Nos últimos anos a tradição da passagem da fogueira ganhou status de espetáculo. No ano passado a cidade recebeu mais de 7.000 pessoas e, como o dia 23 de junho deste ano é numa sexta-feira, a expectativa é dobrar a população, hoje estimada em 10.813 habitantes.
A chefe de desenvolvimento cultural de Bocaina, Isabel Cristina Parisotto, comenta que, diferente de outras festas da região, que atraem público com artistas famosos, Bocaina monta uma singela fogueira e junta milhares de espectadores. “É engraçado porque a gente vê todos os anos e todo ano quer rever”, ressalta.
Parisotto explica que o fato de algumas pessoas não se queimarem enquanto outras tostam os pés é motivo de discussão. Ela comenta haver gente que se arrisca e acaba indo para o pronto-socorro da Santa Casa.
Os relatos de quem acompanha o ritual é de que existe todo um preparo espiritual, com preces, que garantem proteção na caminhada sobre os restos incandescentes da fogueira.

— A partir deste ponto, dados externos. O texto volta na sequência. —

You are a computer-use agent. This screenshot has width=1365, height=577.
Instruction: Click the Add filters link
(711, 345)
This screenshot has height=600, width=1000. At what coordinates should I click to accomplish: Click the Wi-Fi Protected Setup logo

A passagem da fogueira também promove fama para quem sai da brasa sem ferimentos. Atualmente entre as celebridades destacam-se Wanderlei Pegoraro, o Espanta Boiada; Américo Bonfin da Silva da Cruz, o Pinha; e Pedro Aparecido Ferraresi, o Polaco. Os intrépidos que se aventuram têm de enfrentar uma passarela de cinco metros de comprimento por cerca de três de largura.
Os pés afundam na brasa deixada por uma fogueira gigante em frente à Igreja Matriz de São João Batista. Nas últimas edições, Parisotto deu pela falta do senhor Garcia, fiel que costumava passear pelo tapete quente todos os anos, mas que parou. No ano passado, cinco pessoas passaram, número que representa a média registrada nos últimos anos.
Alice Maruschi Parisotto, 73 anos, é uma das bocainenses que tiveram a sensação mágica de circular sobre as brasas quando era adolescente e na juventude. Ela e as amigas encorajavam umas às outras para o desafio, que ocorria na fazenda. “Caminhava com minha fé e com o São João no coração. Mantenho até hoje a vontade. Antigamente, ninguém se queimava”, garante.
O desafio, descreve Alice, era maior, pois não bastava passar. A caminhada era de ida e volta. Ela explica que um senhor, do qual não se recorda o nome, seguia na frente, sendo acompanhado pelas outras pessoas em fila indiana. A passagem do grupo desenhava no tapete de brasa uma cruz.
Alice avalia que o atual caráter de espetáculo atribuído à passagem da fogueira vem desestimulando as pessoas ao ato de fé. Entre seus oito filhos não há quem tenha se arriscado.